В ходе работы выяснилось, что нет смысла маскировать новую древесину под старую или, наоборот, обновлять древние части ладьи. Скорее необходимо было просто укреплять старые части корабля таким образом, чтобы археологи будущего могли ясно отличить работу мастеров Древнего царства от подражаний современных реставраторов.

Все это время Хаджа Ахмед и его сотрудники работали спокойно, однако Департамент древностей испытывал вполне объяснимое недовольство: когда же наконец появятся результаты, и обязательно сенсационные, которые оправдают столь долгое ожидание?

Царскую ладью нашли весной 1954 года, а подняли из погребальной траншеи поздней осенью 1957 года. Только тогда Хаджа Ахмед смог приступить к реставрации ладьи, однако многие весьма влиятельные люди уже начали терять терпение.

Европейцам трудно понять всю глубину патриотических чувств народа в таких странах, как Египет, где далекое прошлое и память о некогда могущественной империи сталкиваются с недавним унижением колониализма и горечью от сознания, что египтяне лишь сейчас получили возможность творить свою собственную историю.

Тут смешались и гордость, и стыд, и смущение оттого, что иностранцы с их деньгами, опытом и техникой сделали бы это лучше и наверняка быстрее. Поэтому реконструкция Царской ладьи стала вопросом национального престижа и должна была завершиться как можно скорее.
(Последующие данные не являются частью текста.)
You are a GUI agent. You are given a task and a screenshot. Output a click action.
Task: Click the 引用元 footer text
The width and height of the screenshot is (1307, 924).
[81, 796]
Однако, как оказалось, наилучшие результаты мог принести только все тот же старый метод проб, неизбежных ошибок и их исправления. Хаджа Ахмед не позволял торопить себя без достаточных на то оснований. Весь первый год он со своими помощниками занимался чертежами и изготовлением моделей каждой отдельной части Царской ладьи в масштабе один к десяти. Хаджа Ахмед считал, что благодаря этим моделям он сможет свободно экспериментировать, не подвергая лишней опасности подлинные древние части корабля. И в то же время он изучал современные способы постройки лодок всюду и везде. Он отыскивал основной принцип построения этих судов. Мы уже говорили, что мастера, делавшие лодки, по характеру своему были до крайности консервативны и методы своей работы сохраняли с тех незапамятных времен, когда человек впервые вышел в море. Однако между лодками, которые строились на современных египетских верфях, и Царской ладьей, которую пытался реконструировать Хаджа Ахмед, было одно существенное различие. О нем мы уже упомянули вскользь выше.
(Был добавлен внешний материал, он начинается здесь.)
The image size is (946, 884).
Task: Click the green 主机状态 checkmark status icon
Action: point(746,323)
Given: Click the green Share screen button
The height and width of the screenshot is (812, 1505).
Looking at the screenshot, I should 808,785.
По существу, есть два способа постройки деревянной лодки, два вида конструкции корпуса: внутренняя и внешняя. Большинство европейских и североамериканских лодок имеют внутренний вид конструкции: каркас самой лодки, киль и шпангоуты (или ребра), к которым крепятся внешние стрингеры[8]. Современные строители лодок в Египте следуют этой традиции. Однако в древности широко использовали другой способ: внешние доски обшивки корпуса лодки собирались встык, вплотную, и уже в эту скорлупу вставляли укрепляющие поперечные распорки (шпангоуты). В первом случае, когда сначала создавался набор (скелет) корабля, доски внешней обшивки прикреплялись к нему, то есть к килю, шпангоутам и стрингерам; во втором — доски обшивки соединялись между собой и конструктивно не зависели от внутреннего набора. Все известные нам древние суда Средиземноморья, вплоть до византийских, строились по последнему принципу: сначала — скорлупа, затем — ее внутренний набор. Та же традиция сохраняется до сих пор в странах Азии. Однако в средние века — точно неизвестно, когда это произошло, — средиземноморская традиция «скорлупного» судостроения сменилась на «скелетную». Весьма вероятно, что в то же время изменился и метод египетских корабелов, а может быть, немного позднее, когда португальские мореплаватели обогнули Африканский континент и вышли в Индийский океан, внося свой вклад в конструкцию больших торговых судов в этом районе. Однако Царская ладья, лодки из Дашура и, наверное, все другие древние египетские суда строились по старой традиции: первоначально создавался «скорлупный» корпус из плотно пригнанных продольных досок.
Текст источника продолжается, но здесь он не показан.